→ RECORDED DATA:
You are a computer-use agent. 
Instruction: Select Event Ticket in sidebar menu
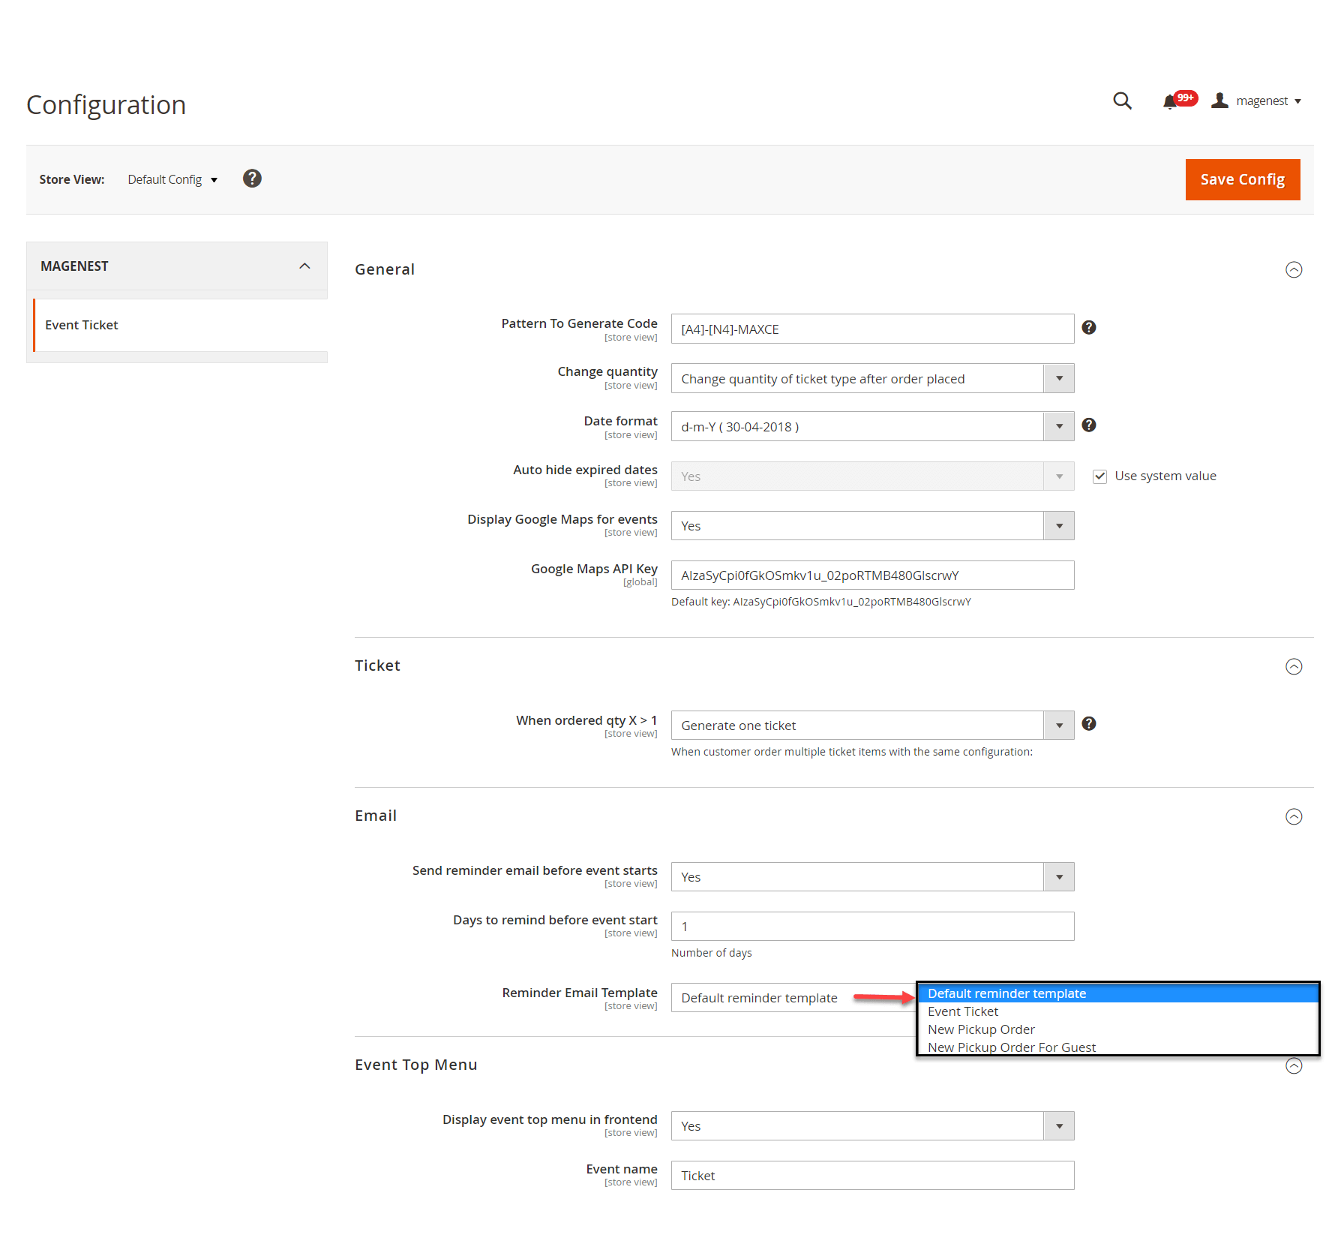tap(82, 325)
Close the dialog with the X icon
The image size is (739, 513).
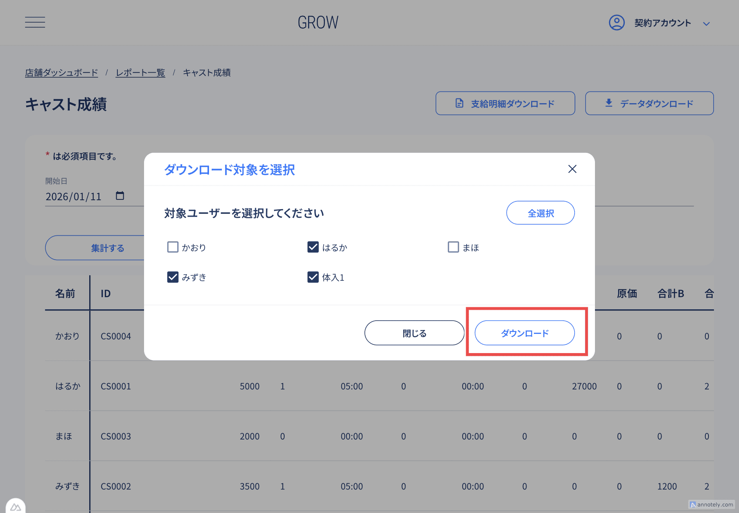pyautogui.click(x=572, y=169)
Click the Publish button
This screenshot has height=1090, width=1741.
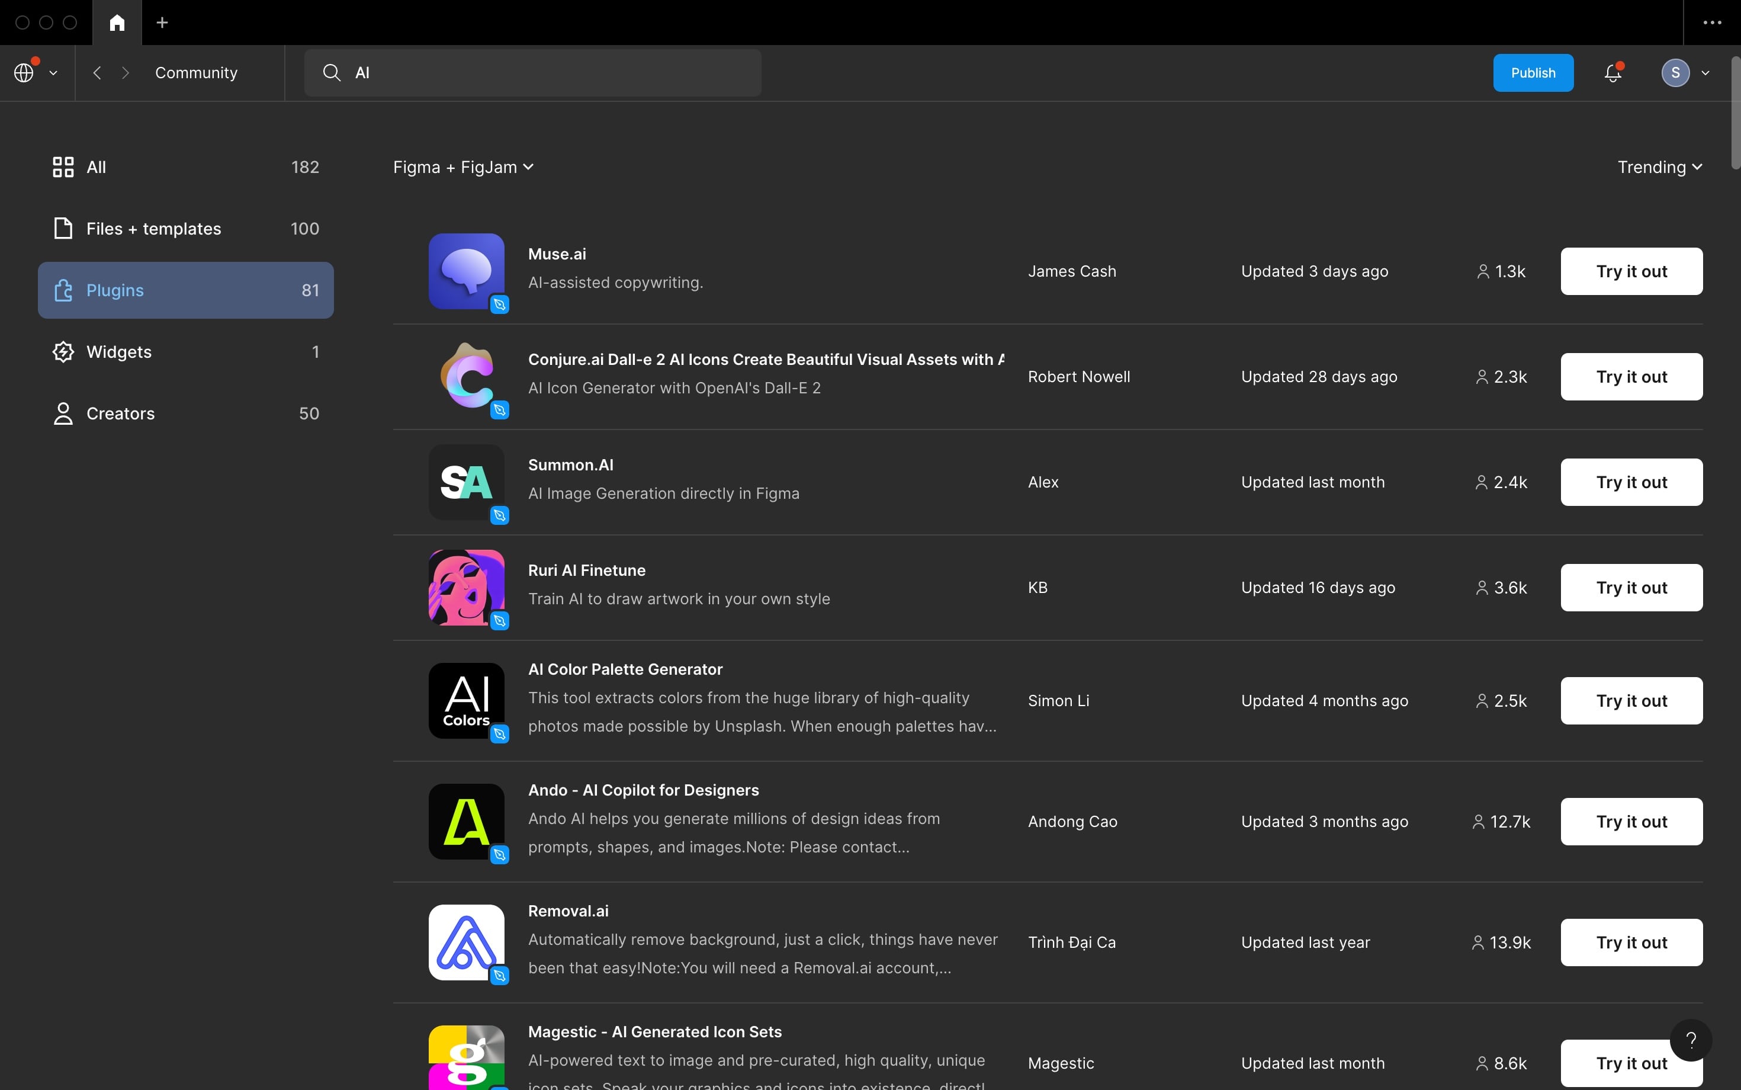click(x=1533, y=72)
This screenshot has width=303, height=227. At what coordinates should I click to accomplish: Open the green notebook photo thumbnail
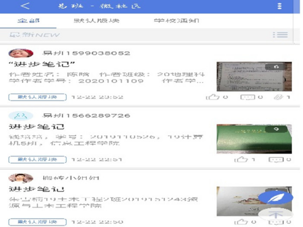click(x=254, y=139)
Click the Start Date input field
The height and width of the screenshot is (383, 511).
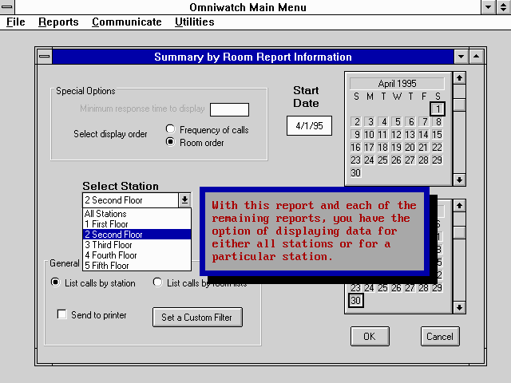(309, 126)
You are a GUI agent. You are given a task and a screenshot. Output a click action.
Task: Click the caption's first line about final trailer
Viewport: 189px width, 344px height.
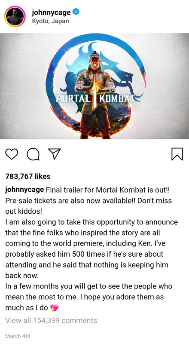click(88, 190)
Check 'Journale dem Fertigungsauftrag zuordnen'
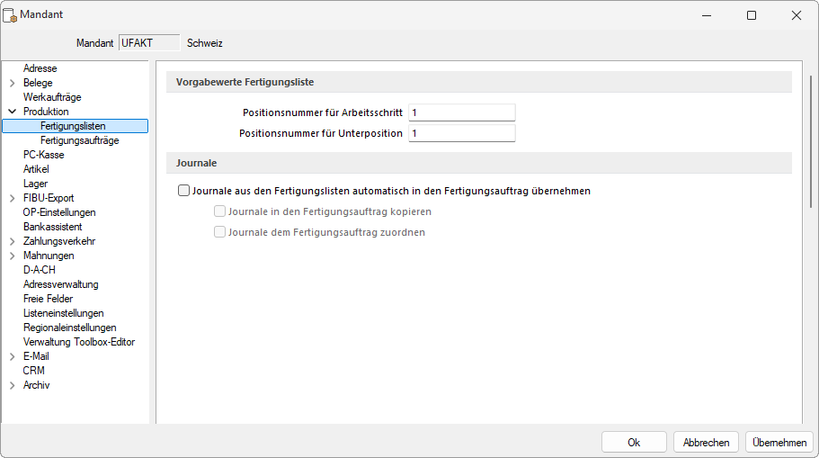 click(x=219, y=232)
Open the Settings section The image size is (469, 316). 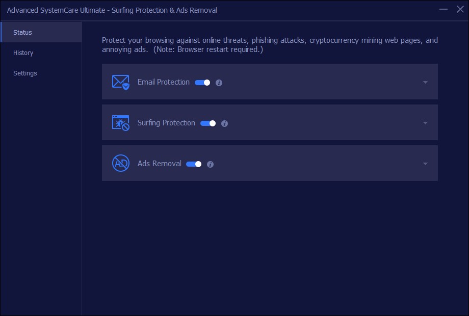point(25,73)
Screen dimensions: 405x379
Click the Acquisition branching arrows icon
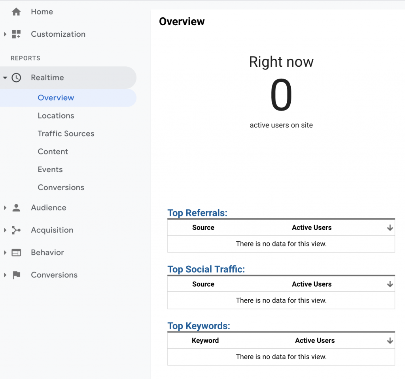(16, 230)
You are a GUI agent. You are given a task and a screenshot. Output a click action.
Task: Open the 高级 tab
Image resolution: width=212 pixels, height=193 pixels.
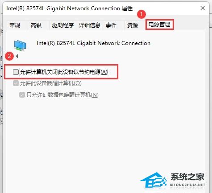(x=36, y=25)
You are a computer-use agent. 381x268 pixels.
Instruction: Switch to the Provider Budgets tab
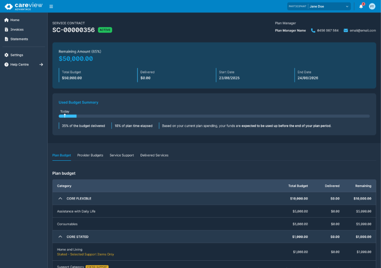click(90, 155)
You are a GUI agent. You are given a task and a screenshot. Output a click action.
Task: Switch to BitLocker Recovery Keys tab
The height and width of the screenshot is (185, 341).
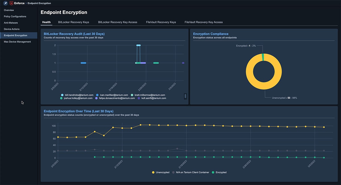[74, 22]
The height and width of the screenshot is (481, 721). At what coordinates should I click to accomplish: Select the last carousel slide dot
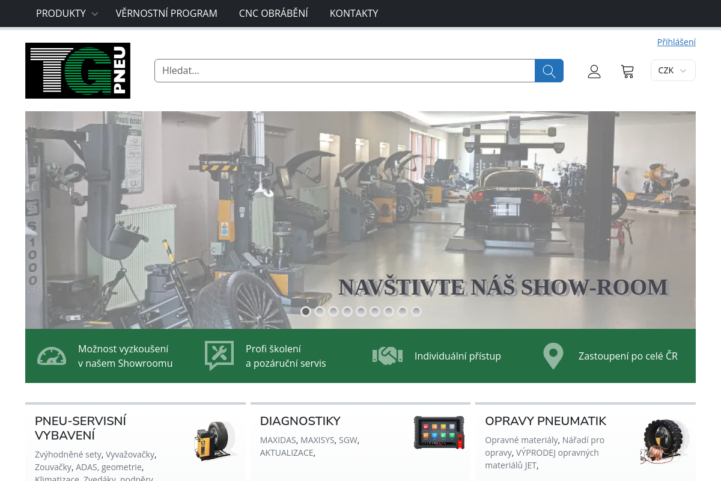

→ YOUR INSTRUCTIONS:
Reproduce word for word everything from the start of the rows above down to the line that contains "click(x=1533, y=72)", both ends included. Leave the pictures out of your answer.

→ TASK SOLUTION:
You are a computer-use agent. 
Instruction: Select Event Ticket in sidebar menu
tap(82, 325)
Close the dialog with the X icon
The image size is (739, 513).
pyautogui.click(x=572, y=169)
Click the Publish button
This screenshot has height=1090, width=1741.
click(x=1533, y=72)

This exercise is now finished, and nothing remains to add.